Determining annual receipts and number of employees requires consideration of the revenue and headcount of the contracting entity. But the analysis does not end there. The size calculation also must include a contractor’s “affiliates.” In short, entities are affiliated (and thus their revenue and employees counted together) if one entity has the ability to control the other or a third party has the ability to control both. In assessing whether control is present, the SBA considers usual factors, such as common ownership and common management, as well as less obvious considerations, such as negative rights that could allow an entity certain control over another (e.g., the ability to block a quorum of the Board or to veto matters related to officer compensation).
Although sometimes straightforward, affiliation issues can often become complicated and turn on nuanced considerations of ownership and control. Further, as the Numet settlement illustrates, application of these affiliation rules becomes particularly important in the context of an M&A transaction. For example, when a contractor undergoes an ownership change, it must consider not only the revenue and employees of its immediate owner, but also whether that immediate owner has affiliates and the size of those affiliates. This analysis can be particularly complicated for members of a private equity portfolio, which may have little familiarity with the other companies in which their private equity sponsor has invested.
Practical Considerations for Assessing Incorrect Small Business Representations
In the context of M&A due diligence, it is not uncommon to discover that an acquisition target has made, or continues to make, an incorrect size status representation. The SBA’s affiliation rules are confusing, and many contractors update their SAM.gov profile without a complete understanding of their affiliates. This problem is further complicated by the fact that the responsibility for maintaining a SAM.gov profile—and in turn making a slew of representations and certifications about the registering entity—is often decentralized, without sufficient oversight within a company.
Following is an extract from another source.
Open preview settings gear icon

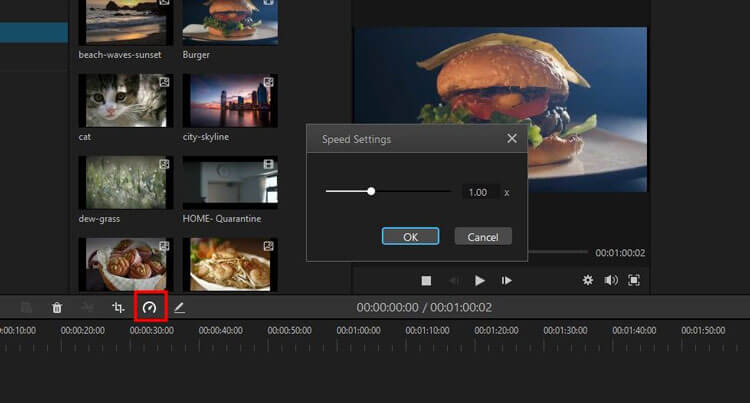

If an incorrect size status representation is discovered during due diligence, a potential acquirer and its legal counsel must use their judgment and experience to assess the likelihood and amount of potential liability, the advisability of disclosing the incorrect representations to the government, and whether it is appropriate (and possible) to allocate some of the potential liability to the seller. It is important to consider, among other things:
- The scope of the incorrect representations (e.g., how long the representations have been incorrect; whether the representations are confined to SAM.gov or whether they extend to other settings, such as higher-tier contractor registration portals);
- What, if any, benefits the target has received from its incorrect representations (e.g., total or partial set-aside awards, accelerated payment terms, advantages in soliciting business from higher-tier contractors);
- The extent to which the target has fully investigated the circumstances surrounding the incorrect representations (e.g., whether there is a reasonable explanation that would withstand scrutiny from the government); and
- The ability of the target to sustain itself going forward without any further claim to small business status.
As Numet illustrates, incorrect representations as to size and ownership can have significant consequences. Numet had to pay millions of dollars to resolve allegations of procurement fraud, risk reputational harm, and most certainly expend considerable time and resources defending against a government investigation. The SBA’s affiliation rules can be complicated, and misrepresentations may persist for years before being brought to light through M&A due diligence. The assessment of liability, proper remediation, and appropriate contractual protections is a fact-intensive inquiry that depends upon the specifics of each target company and transaction. Ultimately, we advise both buyers and sellers in this space to carefully measure risks presented by an incorrect size status representation.